The economic opportunities potentially offered by EAEU have been the most prominent issues in remarks delivered by officials whenever there is a talk about potential membership, leaving little space for consideration of potential issues and how to approach them. From Kamilov’s statement, however, it is clear that risks from EAEU membership are being discussed, but only at high levels. Those conversations have not trickled down to lower levels of government or the public.
That could explain why, among mid-level Uzbek politicians, the protracted membership process causes impatience. In October, the head of the Uzbekistan Liberal Democratic Party (OʻzLiDeP) Aktam Haitov, the party of Mirziyoyev, recently penned an article about his views of the EAEU, highlighting the potential benefits, a veritable mountain of gold.

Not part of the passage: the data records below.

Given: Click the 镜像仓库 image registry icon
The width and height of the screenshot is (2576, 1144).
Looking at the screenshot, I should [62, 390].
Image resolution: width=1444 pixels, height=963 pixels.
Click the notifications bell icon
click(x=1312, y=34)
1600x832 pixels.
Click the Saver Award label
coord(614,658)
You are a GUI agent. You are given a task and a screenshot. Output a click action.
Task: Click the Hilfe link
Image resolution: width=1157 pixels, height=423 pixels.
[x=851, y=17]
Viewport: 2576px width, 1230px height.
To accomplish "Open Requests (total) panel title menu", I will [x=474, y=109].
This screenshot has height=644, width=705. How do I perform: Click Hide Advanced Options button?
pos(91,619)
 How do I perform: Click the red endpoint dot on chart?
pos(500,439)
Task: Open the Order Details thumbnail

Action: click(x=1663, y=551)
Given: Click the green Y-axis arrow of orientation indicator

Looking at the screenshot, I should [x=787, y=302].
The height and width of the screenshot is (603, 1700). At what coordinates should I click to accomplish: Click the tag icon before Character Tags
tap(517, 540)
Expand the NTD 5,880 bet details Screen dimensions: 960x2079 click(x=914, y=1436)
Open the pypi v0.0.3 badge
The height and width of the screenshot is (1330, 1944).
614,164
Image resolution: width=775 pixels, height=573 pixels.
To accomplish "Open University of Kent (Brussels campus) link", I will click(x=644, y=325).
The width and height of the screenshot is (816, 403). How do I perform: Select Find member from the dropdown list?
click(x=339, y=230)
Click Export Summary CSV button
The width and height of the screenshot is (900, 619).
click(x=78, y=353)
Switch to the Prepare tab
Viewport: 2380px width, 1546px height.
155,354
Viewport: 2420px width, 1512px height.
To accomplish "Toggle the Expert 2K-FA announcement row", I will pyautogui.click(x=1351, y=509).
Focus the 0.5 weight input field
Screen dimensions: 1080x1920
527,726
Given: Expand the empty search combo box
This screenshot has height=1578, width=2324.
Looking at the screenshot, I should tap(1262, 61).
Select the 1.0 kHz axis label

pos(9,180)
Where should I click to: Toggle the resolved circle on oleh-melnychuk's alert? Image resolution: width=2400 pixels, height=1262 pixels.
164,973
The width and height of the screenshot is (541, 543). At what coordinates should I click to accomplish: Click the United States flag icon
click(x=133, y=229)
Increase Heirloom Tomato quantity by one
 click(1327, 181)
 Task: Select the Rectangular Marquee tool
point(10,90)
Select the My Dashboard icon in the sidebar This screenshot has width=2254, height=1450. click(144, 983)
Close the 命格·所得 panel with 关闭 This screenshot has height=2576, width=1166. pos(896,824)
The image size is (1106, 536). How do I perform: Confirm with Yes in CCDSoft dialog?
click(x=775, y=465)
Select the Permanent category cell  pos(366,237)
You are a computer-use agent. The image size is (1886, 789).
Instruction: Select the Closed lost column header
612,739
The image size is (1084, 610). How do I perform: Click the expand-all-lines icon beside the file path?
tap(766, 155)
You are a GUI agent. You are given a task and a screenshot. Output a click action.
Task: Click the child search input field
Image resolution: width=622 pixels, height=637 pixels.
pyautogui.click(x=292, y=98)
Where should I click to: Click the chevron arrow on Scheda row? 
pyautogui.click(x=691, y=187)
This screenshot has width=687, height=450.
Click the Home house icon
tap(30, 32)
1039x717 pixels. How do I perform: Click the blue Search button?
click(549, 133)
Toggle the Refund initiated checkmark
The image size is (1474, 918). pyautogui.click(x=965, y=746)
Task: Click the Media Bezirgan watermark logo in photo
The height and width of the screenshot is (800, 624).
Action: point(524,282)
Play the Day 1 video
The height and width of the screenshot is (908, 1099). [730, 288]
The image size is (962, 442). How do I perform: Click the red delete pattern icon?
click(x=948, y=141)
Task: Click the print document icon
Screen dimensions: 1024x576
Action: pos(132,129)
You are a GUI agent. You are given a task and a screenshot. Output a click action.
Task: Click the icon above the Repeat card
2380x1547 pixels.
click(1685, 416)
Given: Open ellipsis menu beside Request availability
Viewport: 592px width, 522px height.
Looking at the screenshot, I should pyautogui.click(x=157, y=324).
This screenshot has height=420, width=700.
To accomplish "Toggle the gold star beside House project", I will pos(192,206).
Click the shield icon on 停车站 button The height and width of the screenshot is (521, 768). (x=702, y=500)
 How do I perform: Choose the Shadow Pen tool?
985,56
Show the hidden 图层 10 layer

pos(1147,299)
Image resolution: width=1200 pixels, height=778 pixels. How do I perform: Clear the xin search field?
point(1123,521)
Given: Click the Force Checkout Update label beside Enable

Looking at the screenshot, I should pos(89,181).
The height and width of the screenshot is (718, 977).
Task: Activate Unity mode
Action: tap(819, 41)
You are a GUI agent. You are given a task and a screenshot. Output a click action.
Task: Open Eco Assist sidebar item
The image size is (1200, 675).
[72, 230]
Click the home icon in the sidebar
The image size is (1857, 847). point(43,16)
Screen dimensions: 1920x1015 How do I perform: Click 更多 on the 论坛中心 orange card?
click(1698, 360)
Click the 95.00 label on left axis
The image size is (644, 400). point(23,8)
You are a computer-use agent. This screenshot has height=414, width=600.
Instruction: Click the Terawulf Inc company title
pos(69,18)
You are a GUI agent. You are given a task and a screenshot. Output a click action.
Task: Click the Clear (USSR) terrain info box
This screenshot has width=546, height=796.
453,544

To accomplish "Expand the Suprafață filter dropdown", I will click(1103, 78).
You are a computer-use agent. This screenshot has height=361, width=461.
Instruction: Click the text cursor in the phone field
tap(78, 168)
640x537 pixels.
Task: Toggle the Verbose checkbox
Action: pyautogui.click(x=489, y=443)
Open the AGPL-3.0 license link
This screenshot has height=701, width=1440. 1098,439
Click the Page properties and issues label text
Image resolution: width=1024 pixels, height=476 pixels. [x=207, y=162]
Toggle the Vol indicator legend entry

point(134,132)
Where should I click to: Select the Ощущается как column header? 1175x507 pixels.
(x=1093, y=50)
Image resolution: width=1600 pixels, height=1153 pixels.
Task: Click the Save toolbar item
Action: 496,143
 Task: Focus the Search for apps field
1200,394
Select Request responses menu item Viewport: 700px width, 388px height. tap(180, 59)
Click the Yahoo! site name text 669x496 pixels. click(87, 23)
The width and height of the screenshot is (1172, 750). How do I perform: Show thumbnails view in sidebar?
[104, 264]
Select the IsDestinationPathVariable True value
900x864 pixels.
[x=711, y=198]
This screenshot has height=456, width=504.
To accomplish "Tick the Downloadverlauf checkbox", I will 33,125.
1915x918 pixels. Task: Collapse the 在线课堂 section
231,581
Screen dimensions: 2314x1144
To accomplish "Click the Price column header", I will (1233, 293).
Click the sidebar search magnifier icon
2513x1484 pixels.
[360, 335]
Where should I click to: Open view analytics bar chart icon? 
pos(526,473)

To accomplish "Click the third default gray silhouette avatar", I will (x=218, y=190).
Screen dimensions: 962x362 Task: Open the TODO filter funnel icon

According to the lawmaker’s argument, the EAEU is Uzbekistan’s path toward stable economic development and improving living standards via a single market for goods, services, capital, and labor resources. Haitov wrote that once the country becomes an EAEU member, Uzbekistan’s economy will become competitive on the global stage, which will lead to modernization. Furthermore, Haitov argued that currently Uzbek labor migrants are not allowed to work in the pharmaceutical industry and retail outlets in the EAEU, but once the country accedes to the organization, migrants will not only be able to work in those sectors, but also stay in Russia indefinitely under employment contracts.
In further defense of acceding to the EAEU, Haitov estimated that labor migrants from Uzbekistan would receive additional income of $3 billion per year as a result of abolishing the work permits currently necessary for Uzbeks to work in the countries of the EAEU. He did not clarify on what he was basing his calculations, but he most likely used Uzbekistan Prime Minister Abdulla Aripov’s estimates stated during a similar pro-EAEU argument in 2020 that every Uzbek migrant working in Russia paid about $1,000 a year for permits.
From Haitov’s point of view, improvements to the Uzbek economy will occur after the country joins the EAEU. In this view, the EAEU is a pathway to a better economy, a more competitive economy, and an economy that is able to compete in the global market by increased exports and better conditions for migrants.
Kamilov’s statement is not an indication that Tashkent has lost interest in the EAEU. It is another example of Tashkent’s preference for measured, rather than a radical, changes, including in the economic sphere. According to the EAEU’s estimates, in 2016-2019, the total trade between Uzbekistan and the member states doubled from $4.5 billion to $9.1 billion. That only creates a stronger incentive for Uzbekistan to seek membership. Tashkent seems to be taking time to identify areas and regulations it wants to request concessions over before it signs any final documents.